1911 Encyclopædia Britannica/Alexis, Willibald

5136661911 Encyclopædia Britannica, Volume 1 — Alexis, Willibald

ALEXIS, WILLIBALD, the pseudonym of Georg Wilhelm Heinrich Häring (1798–1871), German historical novelist. He was born on the 29th of June 1798 at Breslau, where his father, who came of a French refugee family, named Hareng, held a high position in the war department. He attended the Werdersche Gymnasium in Berlin, and then, serving as a volunteer in the campaign of 1815, took part in the siege of the Ardenne fortresses. On his return he studied law at the universities of Berlin and Breslau and entered the legal profession, but he soon abandoned this career and devoted himself to literature. Settling in Berlin he edited, 1827–1835, the Berliner Konversationsblatt, in which for the first two years he was assisted by Friedrich Christoph Förster (1791–1868): and in 1828 was created a doctor of philosophy by the university of Halle. In 1852 he retired to Arnstadt in Thuringia, where after many years of broken health he died on the 16th of December 1871.

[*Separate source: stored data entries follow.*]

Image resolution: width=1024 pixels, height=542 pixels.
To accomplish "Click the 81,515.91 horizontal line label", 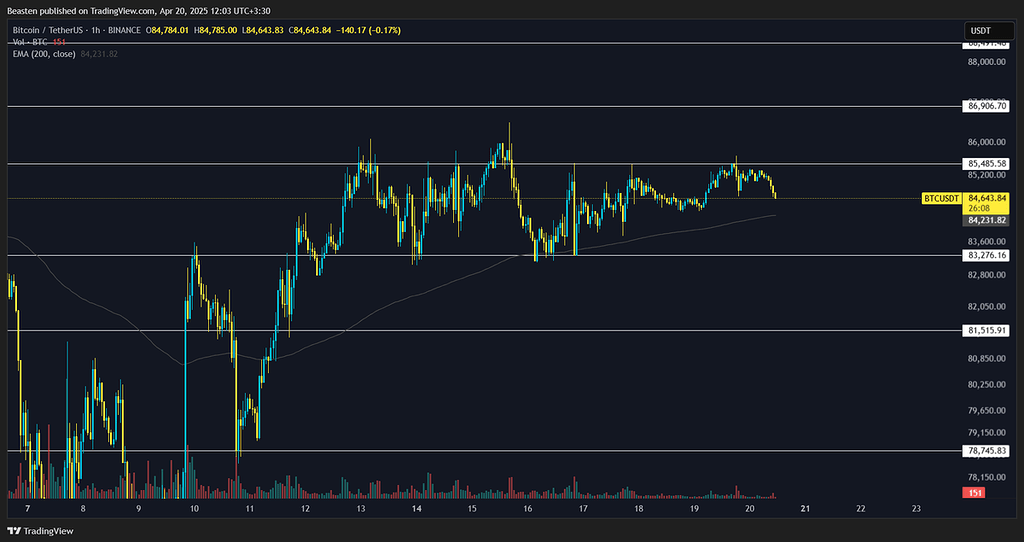I will [x=988, y=330].
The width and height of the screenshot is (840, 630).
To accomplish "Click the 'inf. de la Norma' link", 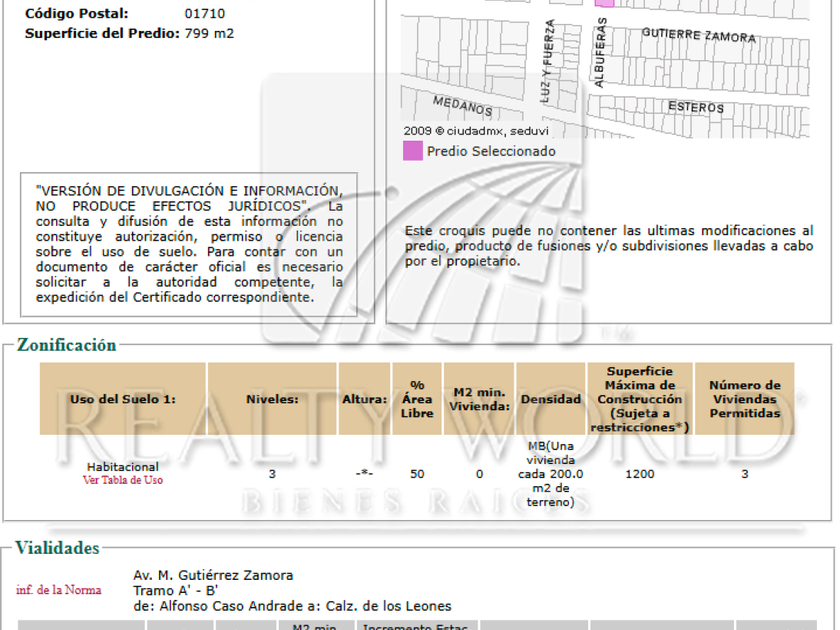I will pos(58,590).
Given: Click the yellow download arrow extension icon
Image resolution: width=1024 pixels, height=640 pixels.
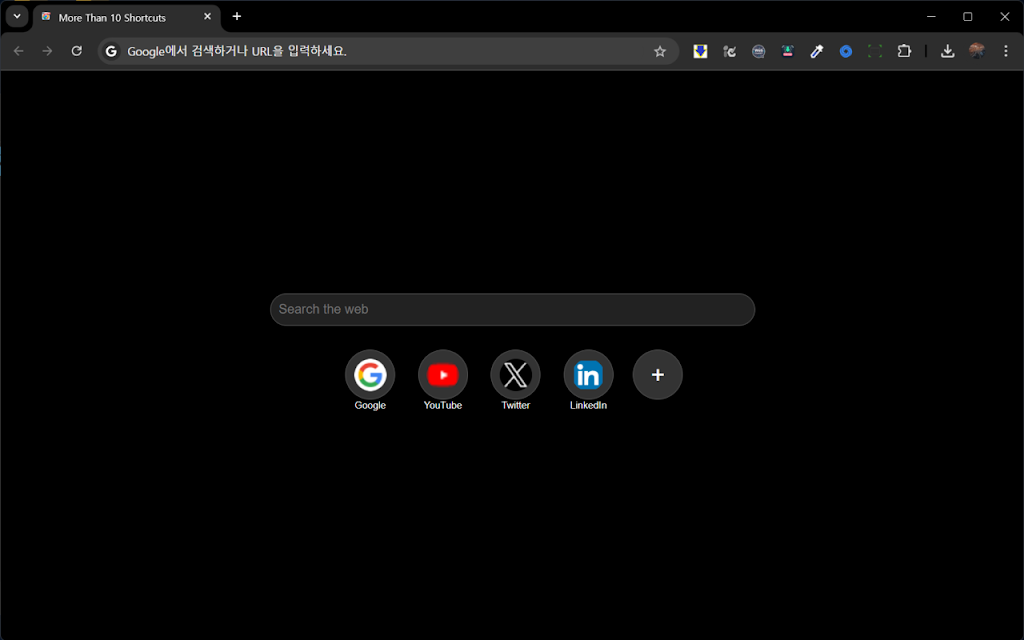Looking at the screenshot, I should [700, 51].
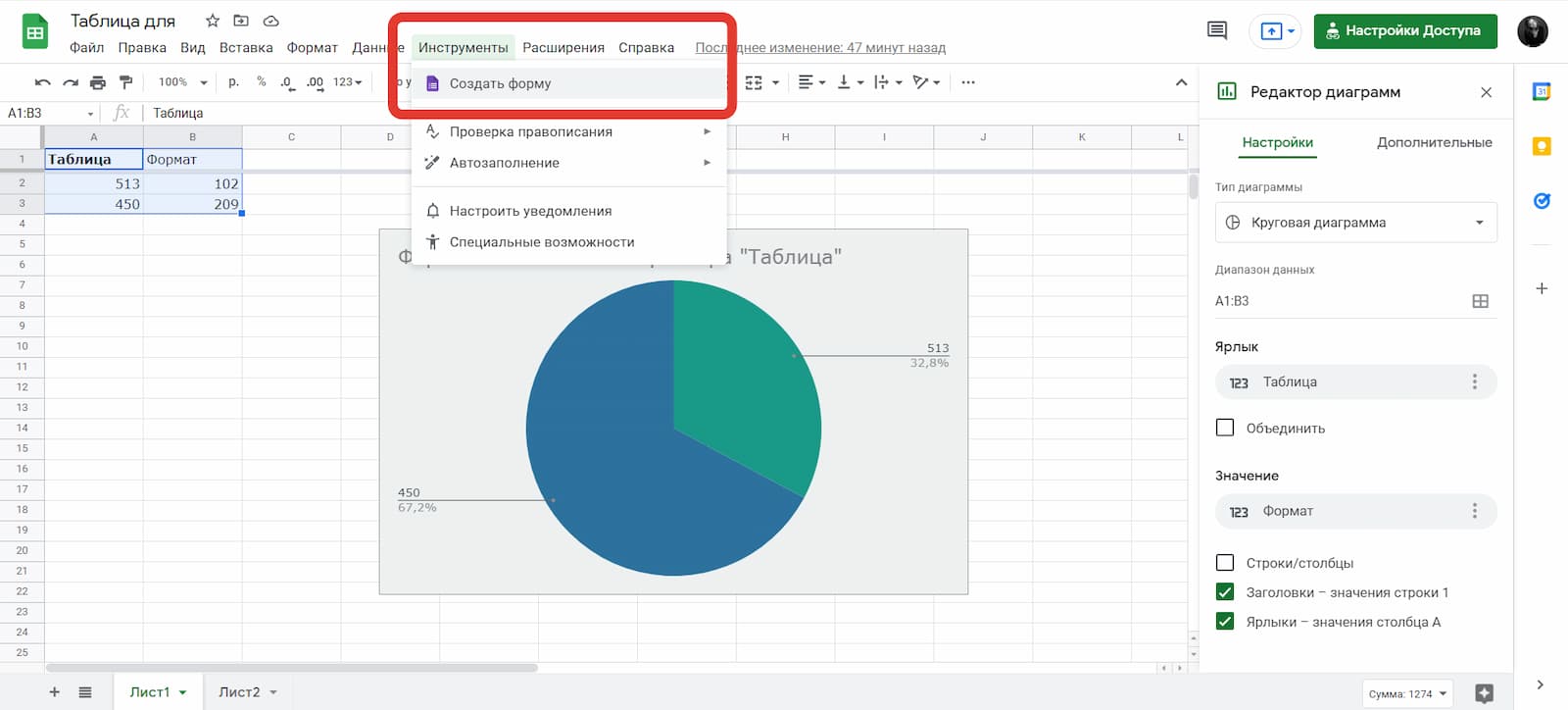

Häring made his name first known as a writer by an idyll in hexameters, Die Treibjagd (1820), and several short stories in which the influence of Tieck is observable; but his literary reputation was first established by the historical romance Walladmor (1823), which, published as being “freely translated from the English of Sir Walter Scott, with a preface by Willibald Alexis,” so closely imitated the style of the famous Scotsman as really to deceive even Scott’s admirers. The work became immediately popular and was translated into several languages, including English. It was followed by Schloss Avalon (1827), with regard to which the author adopted the same tactics and with equal success. These historical novels, however, were of considerable literary merit, and would doubtless have achieved popularity even without the borrowed plumage. Soon afterwards Häring published a number of successful short stories (Gesammelte Novellen, 4 vols., 1830–1831), some books of travel, and in the novels Das Haus Dusterweg (1835) and Zwölf Nächte (1838) showed for a while a leaning towards the “Young German” school. In Cabanis (1832), however, a story of the time of Frederick the Great, he entered the field of patriotic-historical romance, in which he so far excelled as to have earned the name of “der Märkische Walter Scott” (Walter Scott of the Mark). From 1840 onwards he published at short intervals a series of romances, each dealing with some epoch in the history of Brandenburg. Among them may be especially noted Der Roland von Berlin (1840), Der falsche Woldemar (1842), Die Hosen des Herrn von Bredow (1846–1848), Ruhe ist die erste Bürgerpflicht (1852), Isegrimm (1854) and Dorothe (1856). In all these the author shows himself as a keen observer of men and things; the characters, situations and natural surroundings are excellently delineated, and the patriotic feeling which pervades them is not overdone. Häring also made a name for himself in the field of criminology by commencing in 1842, in conjunction with the publicist, Julius Eduard Hitzig (1780–1849), the publication of Der neue Pitaval (continued by A. Vollert, 36 vols., Leipzig, 1842–1865; new edition, 24 vols., Leipzig, 1866–1891), a collection of criminal anecdotes culled from all nations and all times. This publication attained great popularity, and is to-day of psychological interest and value.

His Gesammelte Werke were published in 20 volumes (Berlin, 1874); the Vaterländische Romane separately in 8 volumes (Berlin, 1881, 1884), and since the expiry of the copyright in 1901, in many cheap reprints. Cp. W. Alexis’ Erinnerungen, edited by M. Ewert (1900), and essays by Julian Schmidt (Neue Bilder aus dem geistigen Leben unsrer Zeit, 1873), G. Freytag (Werke, vols. 16 and 23), A. Stern (Zur Literatur der Gegenwart, 1880) and T. Fontane (in Bayreuther Blätter, vi., 1883).